Beppe Grillo contro il Mes, ma questa non è una novità. In Italia si è tornati a parlare insistentemente del Meccanismo europeo di stabilità dopo il recente annuncio dell'accordo sulla riforma da parte dell'Eurogruppo, e il garante del Movimento 5 Stelle ha voluto spiegare sul suo blog non tanto le ragioni del no al Mes, ma le alternative al suo utilizzo. Al momento quasi tutte le forze politiche si sono schierate contro lo strumento, una dopo l'altra. L'unico dei grandi partiti aperto all'idea di usare il Mes è il Pd, con il ministro dell'Economia, Roberto Gualtieri, che è andato personalmente a trattare all'Ecofin. La destra si è schierata contro a più riprese, sia Matteo Salvini e Giorgia Meloni, che Silvio Berlusconi, con Forza Italia che era aperta ad utilizzare lo strumento senza riforma. Il Movimento 5 Stelle ha bocciato l'idea con Luigi Di Maio, ma anche con i parlamentari pentastellati, che hanno scritto ai vertici di partito minacciando di bloccare la riforma in Aula.

Grillo ha scritto sul suo blog che non avrebbe perso tempo ad elencare "le mille ragioni che fanno del Mes uno strumento non solo inadatto ma anche del tutto inutile per far fronte alle esigenze del nostro Paese in un momento così delicato", spiegando che "i soldi sembrano esserci", ma non si sa "come e dove usarli". Ammesso che i soldi però servano, il garante del Movimento 5 Stelle ha proposto due idee per trovare "un sacco di miliardi in poco tempo". Il primo è "far pagare l’Imu e l’Ici non versata sui beni immobili alla Chiesa". Grillo si riferisce alla sentenza della Corte di giustizia europea, che ha stabilito che "lo Stato italiano deve riscuotere l’Ici non versata dalla Chiesa Cattolica tra il 2006 e il 2011 in virtù di una deroga concessa dal governo Berlusconi, successivamente ritenuta irregolare". La sentenza risale al 2018, quando al Governo c'erano Movimento 5 Stelle e Lega, ed è proprio il partito di Matteo Salvini, a detta di Grillo, il colpevole della mancata riscossione degli arretrati, perché "con la sua ostentazione di crocefissi e rosari non intendeva mettersi contro la Chiesa".

La seconda proposta è una patrimoniale per i super ricchi.
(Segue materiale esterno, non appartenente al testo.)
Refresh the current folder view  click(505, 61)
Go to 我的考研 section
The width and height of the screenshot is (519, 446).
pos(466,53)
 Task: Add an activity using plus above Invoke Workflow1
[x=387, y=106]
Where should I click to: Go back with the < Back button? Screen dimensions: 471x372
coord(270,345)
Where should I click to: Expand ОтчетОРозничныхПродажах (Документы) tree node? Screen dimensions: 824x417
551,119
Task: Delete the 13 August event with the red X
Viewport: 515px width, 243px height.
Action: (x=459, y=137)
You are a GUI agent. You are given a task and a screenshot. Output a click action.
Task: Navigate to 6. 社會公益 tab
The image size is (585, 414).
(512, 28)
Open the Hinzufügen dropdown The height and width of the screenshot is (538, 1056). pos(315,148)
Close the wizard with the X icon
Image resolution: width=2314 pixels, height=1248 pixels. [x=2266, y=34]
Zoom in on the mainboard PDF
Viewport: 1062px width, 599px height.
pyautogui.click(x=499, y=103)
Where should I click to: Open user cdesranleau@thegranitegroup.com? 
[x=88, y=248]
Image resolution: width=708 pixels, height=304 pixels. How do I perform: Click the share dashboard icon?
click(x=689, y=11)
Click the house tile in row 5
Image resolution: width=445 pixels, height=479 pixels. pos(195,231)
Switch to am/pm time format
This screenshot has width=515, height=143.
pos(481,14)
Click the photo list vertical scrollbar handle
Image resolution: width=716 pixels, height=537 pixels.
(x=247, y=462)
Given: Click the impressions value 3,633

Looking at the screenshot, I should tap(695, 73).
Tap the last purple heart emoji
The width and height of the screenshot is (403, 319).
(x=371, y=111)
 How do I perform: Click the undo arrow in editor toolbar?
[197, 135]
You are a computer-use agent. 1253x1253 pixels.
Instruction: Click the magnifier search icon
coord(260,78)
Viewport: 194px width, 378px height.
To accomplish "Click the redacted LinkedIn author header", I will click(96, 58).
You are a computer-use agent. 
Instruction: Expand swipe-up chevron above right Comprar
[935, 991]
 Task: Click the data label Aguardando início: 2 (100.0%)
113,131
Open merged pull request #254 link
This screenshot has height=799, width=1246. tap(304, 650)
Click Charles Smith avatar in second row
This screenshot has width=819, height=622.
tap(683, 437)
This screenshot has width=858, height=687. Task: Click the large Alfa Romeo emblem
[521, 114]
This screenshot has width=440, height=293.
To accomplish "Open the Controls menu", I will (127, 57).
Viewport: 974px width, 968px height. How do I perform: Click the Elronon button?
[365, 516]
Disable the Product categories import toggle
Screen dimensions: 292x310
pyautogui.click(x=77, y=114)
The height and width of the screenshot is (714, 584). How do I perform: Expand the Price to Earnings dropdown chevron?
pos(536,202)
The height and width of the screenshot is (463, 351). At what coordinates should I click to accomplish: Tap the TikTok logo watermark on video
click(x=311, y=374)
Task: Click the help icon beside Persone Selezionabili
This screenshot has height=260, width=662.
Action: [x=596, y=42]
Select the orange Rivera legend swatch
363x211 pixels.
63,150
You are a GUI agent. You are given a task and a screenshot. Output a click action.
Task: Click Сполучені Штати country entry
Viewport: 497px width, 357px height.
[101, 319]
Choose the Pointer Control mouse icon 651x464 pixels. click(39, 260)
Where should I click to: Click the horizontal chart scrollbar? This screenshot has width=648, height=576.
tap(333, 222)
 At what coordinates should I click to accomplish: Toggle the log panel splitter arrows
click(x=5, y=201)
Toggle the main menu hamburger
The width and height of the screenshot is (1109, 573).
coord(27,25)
Ma attenzione: nulla a che vedere con l'emendamento firmato da Nicola Fratoianni e Matteo Orfini, quella "fortunatamente non è passata e quindi capitolo chiuso", scrive Grillo. "Invece che sovraccaricare di tasse la classe media che sta lentamente scomparendo", bisognerebbe "tassare soltanto i patrimoni degli italiani più ricchi". Secondo il garante del Movimento, che cita l'ultimo rapporto sulla ricchezza globale del Credit Suisse, "in Italia ci sono 2.774 cittadini con un patrimonio personale superiore a 50 milioni di euro". Chiedere "un contributo del 2% per i patrimoni che vanno dai 50 milioni di euro al miliardo genererebbe un’entrata per le casse dello Stato poco superiore ai 6 miliardi, uno del 3% dato dai multimiliardari potrebbe fruttare circa 4 miliardi ulteriori".

Secondo Grillo, le due proposte sommate porterebbero circa 25 miliardi di euro spendibili immediatamente nelle casse dello Stato. "Per questo motivo incaponirsi sull’assurda discussione sui fondi del Mes, che vengono descritti come la panacea di tutti i mali, è una mera perdita di tempo ed energie", scrive ancora il comico genovese. "I soldi del meccanismo europeo, è giusto ricordare che sempre debito sono. Un debito che ormai ammonta a oltre 150 miliardi e che, prima o poi, dovrà essere ripagato dalle vere vittime morali di tutta questa storia. I giovani e le nuove generazioni".